Copy the lines exactly, beginning with the line that contains "Envoyer le message (392, 1831)" and continuing through the line that contains "About Us (637, 103)".

[Word and element locating data]
(begin)

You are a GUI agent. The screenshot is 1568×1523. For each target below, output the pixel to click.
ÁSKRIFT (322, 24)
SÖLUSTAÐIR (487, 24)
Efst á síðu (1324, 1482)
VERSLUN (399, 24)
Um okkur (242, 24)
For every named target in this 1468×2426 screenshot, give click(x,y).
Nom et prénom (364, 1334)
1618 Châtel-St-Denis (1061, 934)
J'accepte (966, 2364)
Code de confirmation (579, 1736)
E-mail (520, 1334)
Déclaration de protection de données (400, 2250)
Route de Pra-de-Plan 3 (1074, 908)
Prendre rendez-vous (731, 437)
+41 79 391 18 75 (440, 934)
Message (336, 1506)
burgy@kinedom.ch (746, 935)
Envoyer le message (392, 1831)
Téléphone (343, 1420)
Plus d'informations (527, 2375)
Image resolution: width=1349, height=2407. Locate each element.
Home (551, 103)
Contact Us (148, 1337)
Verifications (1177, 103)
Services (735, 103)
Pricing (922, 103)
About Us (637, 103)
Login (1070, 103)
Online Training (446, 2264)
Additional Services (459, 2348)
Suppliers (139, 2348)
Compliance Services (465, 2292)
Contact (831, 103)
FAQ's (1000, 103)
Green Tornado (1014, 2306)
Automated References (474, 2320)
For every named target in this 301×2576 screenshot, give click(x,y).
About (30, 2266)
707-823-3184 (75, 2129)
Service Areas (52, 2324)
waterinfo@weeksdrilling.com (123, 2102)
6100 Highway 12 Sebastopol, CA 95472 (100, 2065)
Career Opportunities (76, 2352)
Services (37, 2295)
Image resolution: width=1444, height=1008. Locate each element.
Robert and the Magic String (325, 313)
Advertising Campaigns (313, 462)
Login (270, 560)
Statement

(end)

→ Solution for this problem
Envoyer le message (392, 1831)
Téléphone (343, 1420)
Plus d'informations (527, 2375)
Image resolution: width=1349, height=2407. Locate each element.
Home (551, 103)
Contact Us (148, 1337)
Verifications (1177, 103)
Services (735, 103)
Pricing (922, 103)
About Us (637, 103)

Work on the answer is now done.